Once again, this is not reproducible for me.

@davedeaven you did make me wonder though, what happens if you do s.trust_env = False first? Also do you have a .netrc that's supplying your authorization headers here or did you leave out code? Finally, when you see the 403, what does r.history show you?

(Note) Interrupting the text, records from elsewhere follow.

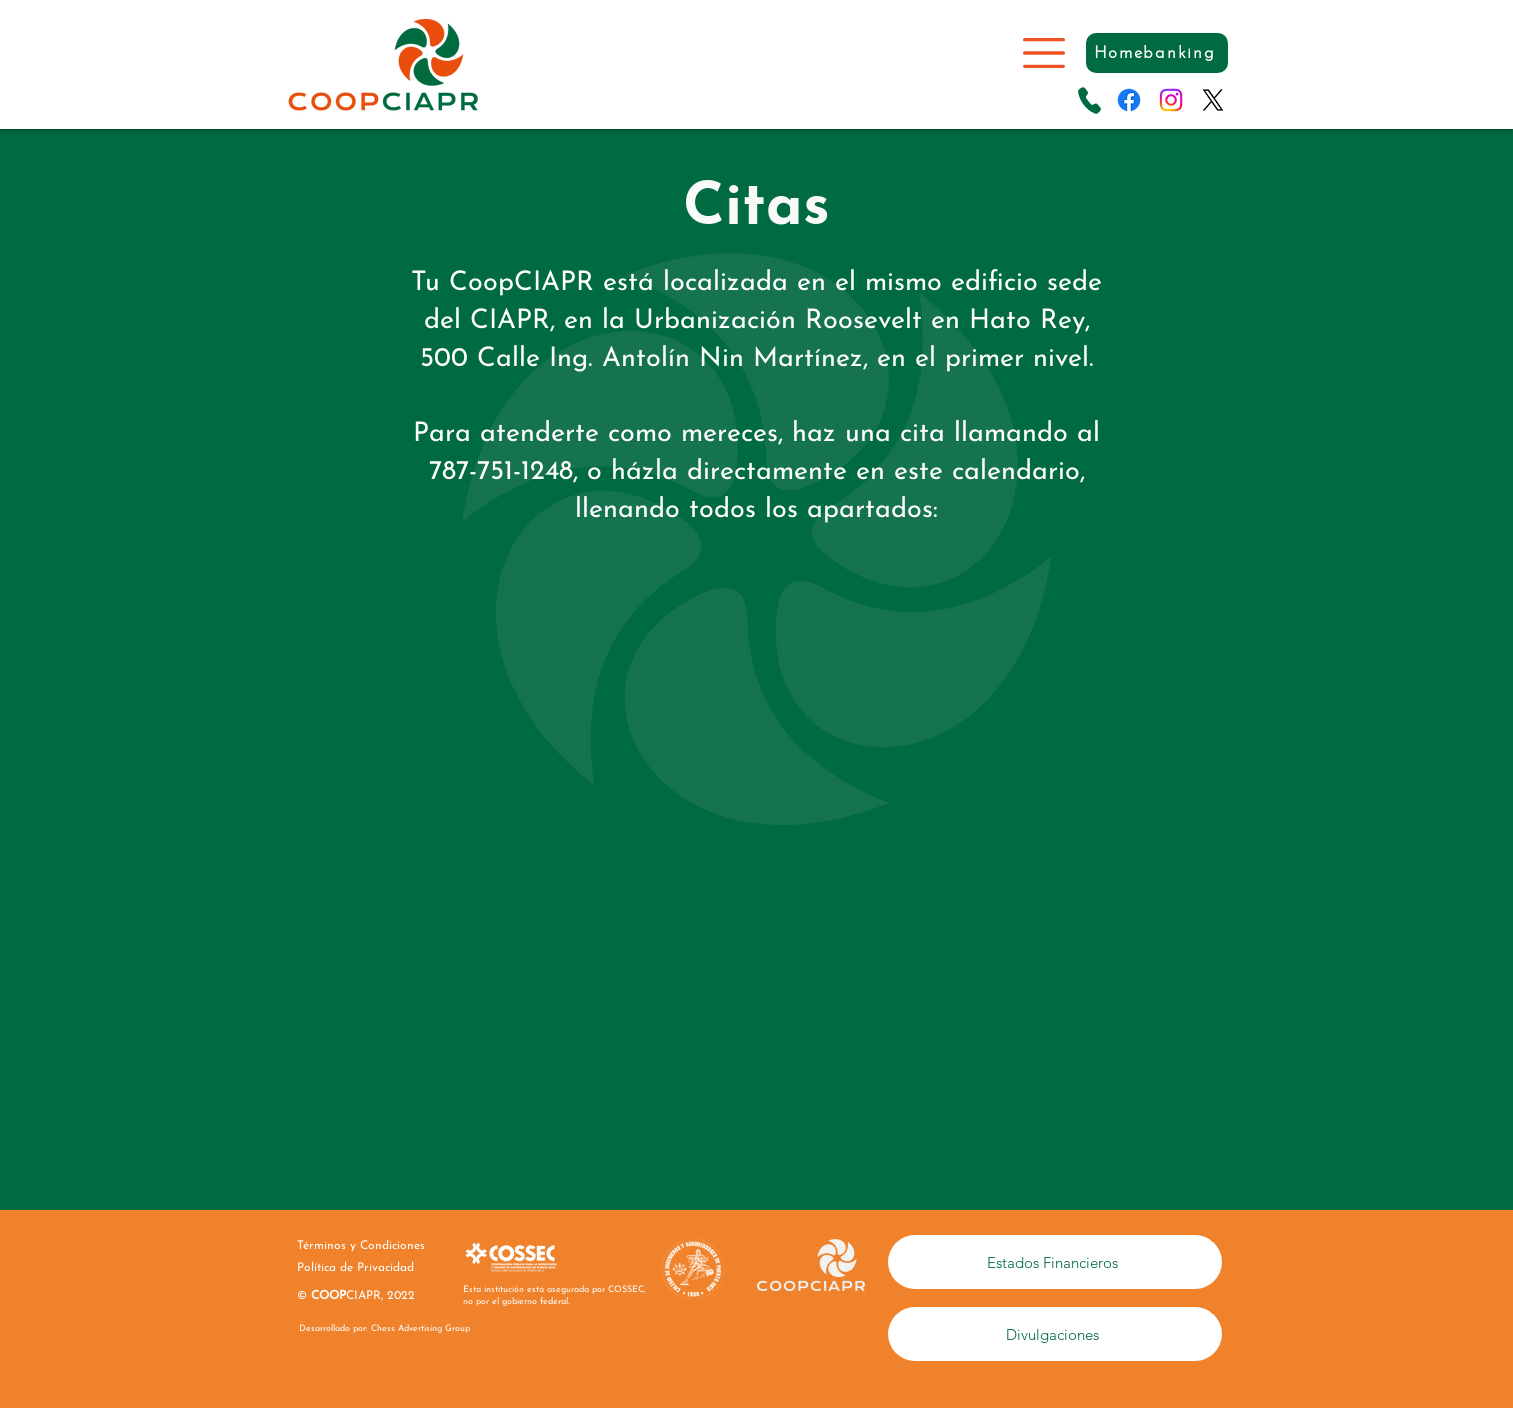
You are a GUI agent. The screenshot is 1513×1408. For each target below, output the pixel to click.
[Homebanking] (1157, 53)
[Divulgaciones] (1055, 1334)
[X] (1213, 100)
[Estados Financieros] (1055, 1262)
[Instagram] (1171, 100)
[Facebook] (1129, 100)
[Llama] (1090, 100)
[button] (1044, 53)
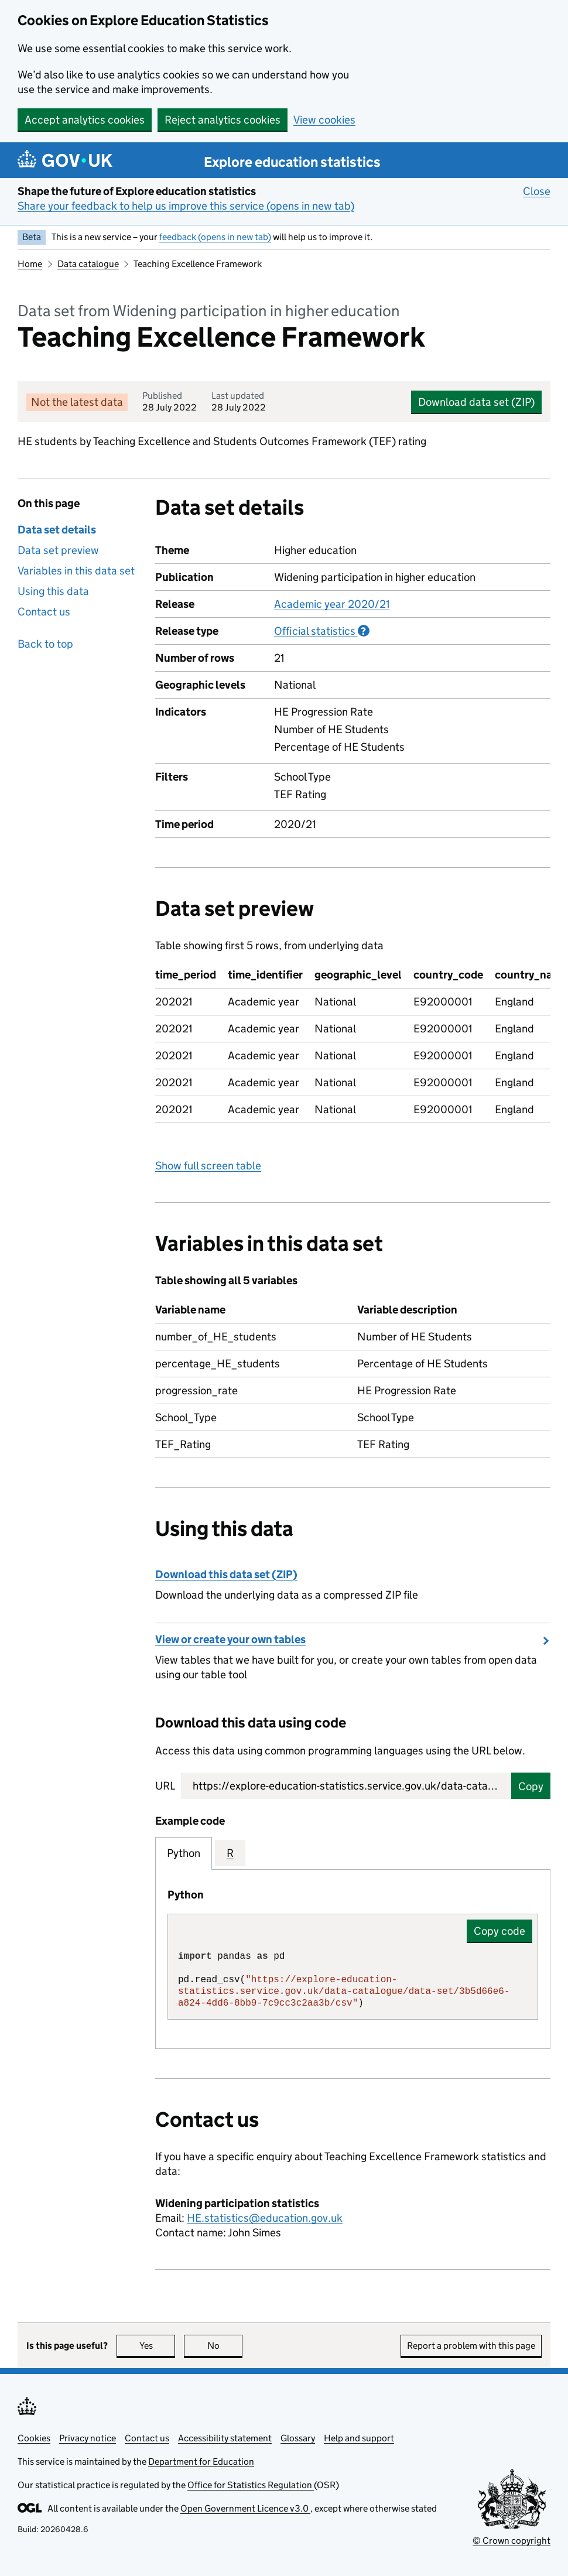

davedeaven commented 3 years ago

@sigmavirus24, I tried the s.trust_env, it works.

>>> import requests
>>> url = 'https://open.live.bbc.co.uk/mediaselector/6/redir/version/2.0/mediaset/audio-nondrm-download-low/proto/http/vpid/p09s18sm.mp3'
>>> s = requests.Session()
>>> s.trust_env = False
>>> r = s.get(url)
>>> r
<Response [200]>
>>> r.history
[<Response [302]>, <Response [302]>]
>>> s.trust_env = True
>>> r = s.get(url)
>>> r
<Response [403]>
>>> r.history
[]

And you are correct, I do have a ~/.netrc of the form default login anonymous password deaven@deaven.net If I remove this, then the request is successful even without the s.trust_env setting. So that is the cause... this solves my issue because I do not need the ~/.netrc file, it was left over from an earlier era. Although it does seem to be somewhat unexpected behavior that the prepared request works differently, and I will note that in the same environment, tools like wget (and browsers) work fine to retrieve this URL

Really appreciate the fast response on this, thank you!

purarue commented 3 years ago

Seems to be the same issue I had - I also had a .netrc file which had information to login to github like

machine api.github.com
    login seanbreckenridge
    password something_here

Removing that file or setting the trust_env fixes my issue

sigmavirus24 commented 3 years ago

Yeah, I'll be completely transparent, I hate that we use as much of the environment as we do (.netrc, REQUESTS_CA_BUNDLE, CURL_CA_BUNDLE, etc.)